John paid no attention to the request. Again she asked, and this
time he stooped to her ear, and said, in a voice all too audible
round the table: ‘There’s just the two potatoes left
in the dish, and they maun be kept for the strangers.’
Professor J.S. Blackie was a great enthusiast for Highland
ways and a staunch defender of the traditional ways of the Highlands.
Not a native Gaelic speaker, he had taught
himself the language. One day he took a friend, the geologist
Sir Archibald Geikie, on a trip from his house near Oban to the
nearby Isle of Kerrera. On the island, they called on a farmer’s
wife whom the Professor knew well. He greeted her in Gaelic, and
spoke on in that language for some time, but at last, to Geikie’s
amusement, the lady broke in on him: ‘Oh, Professor,’
she said, ‘if only you would speak English, I would understand
what you are saying.’
The
mother of the laird of Glenmoriston, having entertained a rather
tedious visitor for several days, who showed no sign of planning
to depart, said to him one morning: ‘Be sure and eat a good
breakfast now, for it’s not here you will be taking your
dinner.’
The house of Forbes of Culloden was famous in the
Highlands for its hospitality, particularly in the matter of
wine.

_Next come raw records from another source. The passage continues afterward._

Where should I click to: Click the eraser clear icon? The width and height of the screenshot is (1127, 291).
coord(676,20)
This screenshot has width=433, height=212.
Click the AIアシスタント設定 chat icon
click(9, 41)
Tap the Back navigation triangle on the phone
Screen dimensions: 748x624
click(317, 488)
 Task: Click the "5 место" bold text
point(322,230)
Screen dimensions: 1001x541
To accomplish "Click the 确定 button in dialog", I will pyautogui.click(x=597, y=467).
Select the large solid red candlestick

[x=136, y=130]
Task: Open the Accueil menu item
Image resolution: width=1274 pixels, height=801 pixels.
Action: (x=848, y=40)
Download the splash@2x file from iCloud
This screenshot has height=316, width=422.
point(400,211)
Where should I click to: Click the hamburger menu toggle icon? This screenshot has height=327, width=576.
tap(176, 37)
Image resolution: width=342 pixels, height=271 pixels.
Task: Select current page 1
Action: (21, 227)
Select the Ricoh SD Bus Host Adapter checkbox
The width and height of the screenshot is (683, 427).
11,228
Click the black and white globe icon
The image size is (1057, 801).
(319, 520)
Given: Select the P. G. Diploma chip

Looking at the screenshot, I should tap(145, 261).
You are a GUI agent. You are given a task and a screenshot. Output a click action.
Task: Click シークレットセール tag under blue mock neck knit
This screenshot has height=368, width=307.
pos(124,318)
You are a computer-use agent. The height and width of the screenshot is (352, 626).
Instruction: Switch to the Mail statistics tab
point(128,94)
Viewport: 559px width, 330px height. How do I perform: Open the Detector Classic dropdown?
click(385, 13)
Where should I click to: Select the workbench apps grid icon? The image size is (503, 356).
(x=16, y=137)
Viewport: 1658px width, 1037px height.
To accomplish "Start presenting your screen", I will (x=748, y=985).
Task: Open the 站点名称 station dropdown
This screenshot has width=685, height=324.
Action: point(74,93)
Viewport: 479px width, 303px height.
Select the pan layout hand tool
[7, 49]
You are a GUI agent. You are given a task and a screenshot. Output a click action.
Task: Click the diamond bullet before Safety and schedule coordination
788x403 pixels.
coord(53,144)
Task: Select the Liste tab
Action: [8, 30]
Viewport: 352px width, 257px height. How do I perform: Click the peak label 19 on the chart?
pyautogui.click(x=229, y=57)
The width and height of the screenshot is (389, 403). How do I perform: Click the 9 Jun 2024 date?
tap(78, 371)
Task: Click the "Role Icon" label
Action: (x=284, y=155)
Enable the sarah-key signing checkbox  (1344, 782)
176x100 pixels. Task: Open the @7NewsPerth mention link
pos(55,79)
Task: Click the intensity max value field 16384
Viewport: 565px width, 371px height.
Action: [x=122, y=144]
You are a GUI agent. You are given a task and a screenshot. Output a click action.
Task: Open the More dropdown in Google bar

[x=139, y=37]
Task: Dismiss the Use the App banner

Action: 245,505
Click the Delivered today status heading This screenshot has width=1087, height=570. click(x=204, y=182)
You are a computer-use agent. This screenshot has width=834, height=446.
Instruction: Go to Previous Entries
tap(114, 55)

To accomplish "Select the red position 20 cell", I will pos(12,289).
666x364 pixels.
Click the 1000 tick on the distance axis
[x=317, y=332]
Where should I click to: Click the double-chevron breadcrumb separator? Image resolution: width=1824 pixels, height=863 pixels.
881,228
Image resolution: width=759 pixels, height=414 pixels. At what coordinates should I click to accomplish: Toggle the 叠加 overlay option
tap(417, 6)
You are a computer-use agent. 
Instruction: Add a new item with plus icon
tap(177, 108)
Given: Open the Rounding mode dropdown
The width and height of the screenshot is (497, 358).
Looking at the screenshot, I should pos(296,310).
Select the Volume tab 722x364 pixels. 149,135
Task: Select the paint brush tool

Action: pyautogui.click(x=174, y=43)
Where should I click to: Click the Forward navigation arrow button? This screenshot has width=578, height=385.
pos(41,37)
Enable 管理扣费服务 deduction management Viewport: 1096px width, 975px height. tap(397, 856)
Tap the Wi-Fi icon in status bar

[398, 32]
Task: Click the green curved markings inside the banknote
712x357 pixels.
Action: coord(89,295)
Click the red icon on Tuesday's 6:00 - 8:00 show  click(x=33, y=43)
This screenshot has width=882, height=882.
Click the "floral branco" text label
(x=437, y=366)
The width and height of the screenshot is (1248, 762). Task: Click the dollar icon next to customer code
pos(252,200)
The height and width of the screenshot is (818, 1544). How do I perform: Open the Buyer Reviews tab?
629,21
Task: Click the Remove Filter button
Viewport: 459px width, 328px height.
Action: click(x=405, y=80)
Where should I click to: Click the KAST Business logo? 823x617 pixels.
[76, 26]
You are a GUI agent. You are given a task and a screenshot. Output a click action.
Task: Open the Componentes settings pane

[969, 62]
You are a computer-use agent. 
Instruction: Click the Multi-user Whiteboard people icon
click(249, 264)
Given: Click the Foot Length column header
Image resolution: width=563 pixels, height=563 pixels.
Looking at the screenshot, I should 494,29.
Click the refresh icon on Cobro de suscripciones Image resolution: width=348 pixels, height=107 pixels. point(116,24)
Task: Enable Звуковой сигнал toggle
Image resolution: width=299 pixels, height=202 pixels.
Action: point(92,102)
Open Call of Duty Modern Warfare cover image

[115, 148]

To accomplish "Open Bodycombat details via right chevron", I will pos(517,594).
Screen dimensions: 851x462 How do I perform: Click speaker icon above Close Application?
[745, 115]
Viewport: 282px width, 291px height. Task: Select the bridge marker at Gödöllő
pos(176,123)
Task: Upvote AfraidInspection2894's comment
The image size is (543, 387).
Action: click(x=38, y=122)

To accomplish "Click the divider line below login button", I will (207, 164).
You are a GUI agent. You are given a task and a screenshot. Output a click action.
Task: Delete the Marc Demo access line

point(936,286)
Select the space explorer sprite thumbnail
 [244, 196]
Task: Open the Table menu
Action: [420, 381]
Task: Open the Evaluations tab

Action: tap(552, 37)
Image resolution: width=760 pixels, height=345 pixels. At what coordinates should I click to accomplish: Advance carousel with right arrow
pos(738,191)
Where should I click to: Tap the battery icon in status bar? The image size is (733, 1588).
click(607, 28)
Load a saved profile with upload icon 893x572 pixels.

The visitor Edmund Burt remarked that: ‘Few go
away sober at any time; and for the greatest part of his
guests, in the conclusion, they cannot go home at all.’
The dining chairs at Culloden House had slots fitted for
short poles so that, sedan-chair like, their slumped
occupants could be carried out by the servants. On one
occasion, an English officer had been acting more drunk
than he really was, and when the servants came up pro-
posing to bear him away, he objected, standing up on his
feet and telling them there was no need for their assistance,
‘whereupon one of them, with sang-froid and a serious air,
said, “No matter, sir, we shall have you by and by.”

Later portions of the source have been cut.